HOME

Dieter Wedel: Schmidt ist nicht Christus

Regisseur Dieter Wedel kriegt die Krise, wenn er "stotternde deutsche Schauspieler" hört - und sieht Harald Schmidt mit nachlassender Begeisterung.

Regisseur Dieter Wedel kriegt Zustände, wenn er bei Preisverleihungen die Dankesreden von Schauspielern hört. Die "stotternden deutschen Schauspieler" seien im Gegensatz zu den amerikanischen Stars nicht einmal in der Lage, einen vollständigen Satz zusammenzubringen, sagte der 62-Jährige in der N24-Sendung "Was erlauben Strunz" am Montagabend. Wedel sagte, die Verachtung der Schauspieler "für alles, was mit PR zu tun hat, ist dumm."

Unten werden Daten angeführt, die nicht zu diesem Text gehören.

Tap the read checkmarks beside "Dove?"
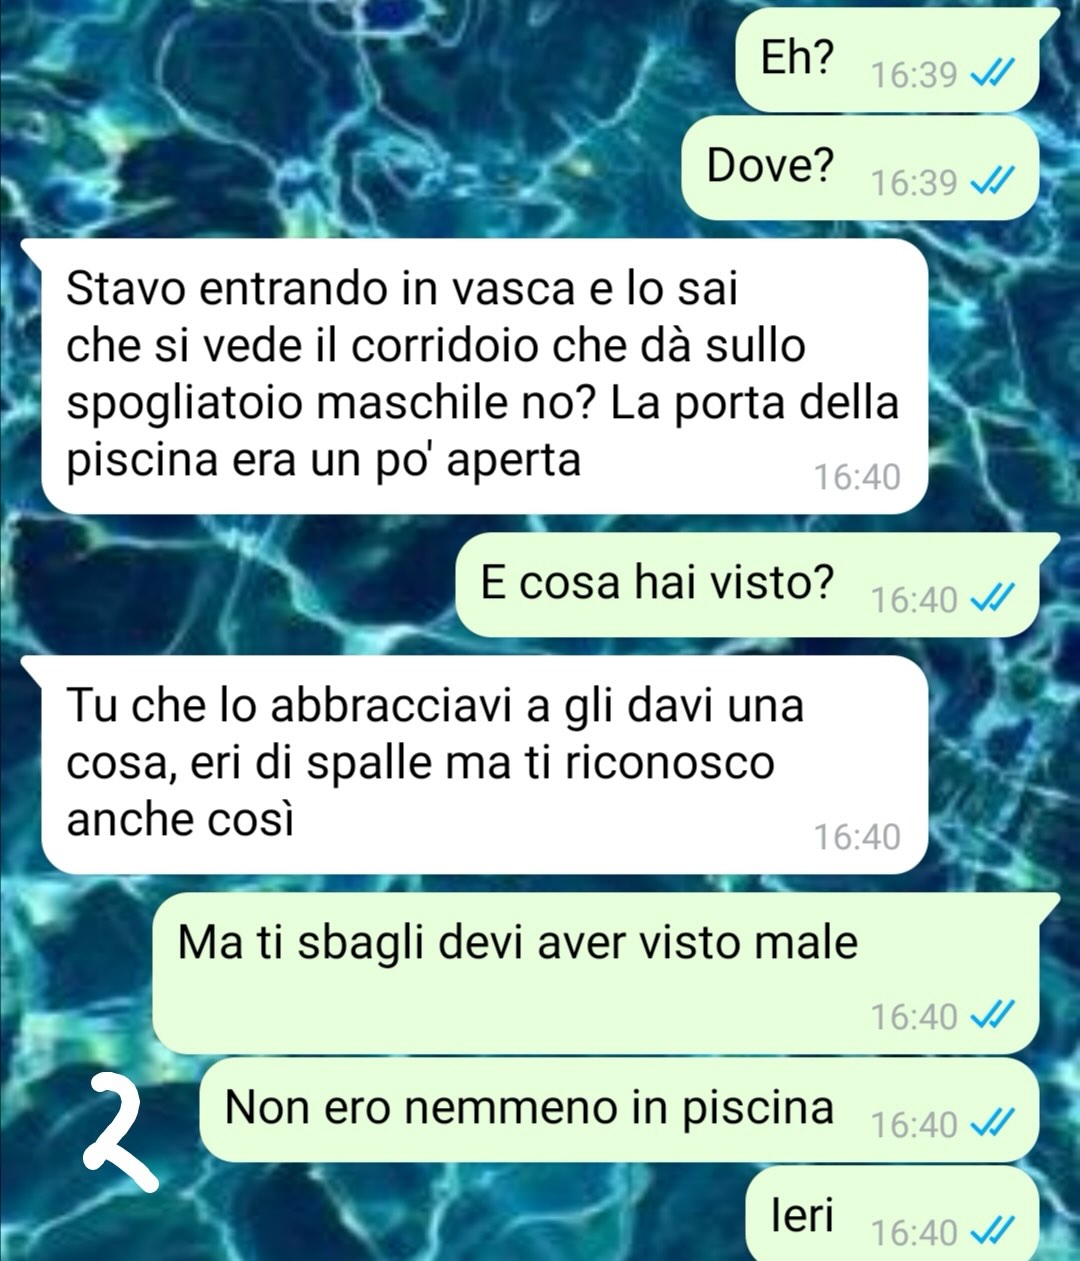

"Wir müssen unsere Filme nicht nur machen, sondern auch an die Zuschauer bringen", betonte der Regisseur erfolgreicher Mehrteiler wie "Der große Bellheim" oder "Der Schattenmann". Er behandelt in seinem aktuellen Projekt fürs ZDF, "Papa & Mama", das Scheidungsdrama zweier Ehepaare.

"Tatortisierung" des Fernsehens

Wedel warnte außerdem vor einem Niedergang des deutschen Fernsehens. "Man darf nicht nur dem Massengeschmack nachgeben", sagte er. Ihn stört eine "Inflation von Krimis", eine "Tatortisierung", wie er es nannte. Mit Unterhaltungsfilmen habe er in letzter Zeit große Probleme, sagte Wedel. Die TV-Produzenten dürften nicht nur nach der Quote schielen. "Man kann eine Rieseneinschaltquote haben, und am nächsten Tag ist der Film vergessen." Für ihn sei ein Film nur dann ein Erfolg, wenn er es schaffe, dass die Leute noch am nächsten Morgen darüber reden. An der mangelnden Qualität des Fernsehprogramms seien aber auch die Zuschauer Schuld: "Die Leute haben Zukunftsängste und fliehen abends in TV-Traumwelten", sagte Wedel.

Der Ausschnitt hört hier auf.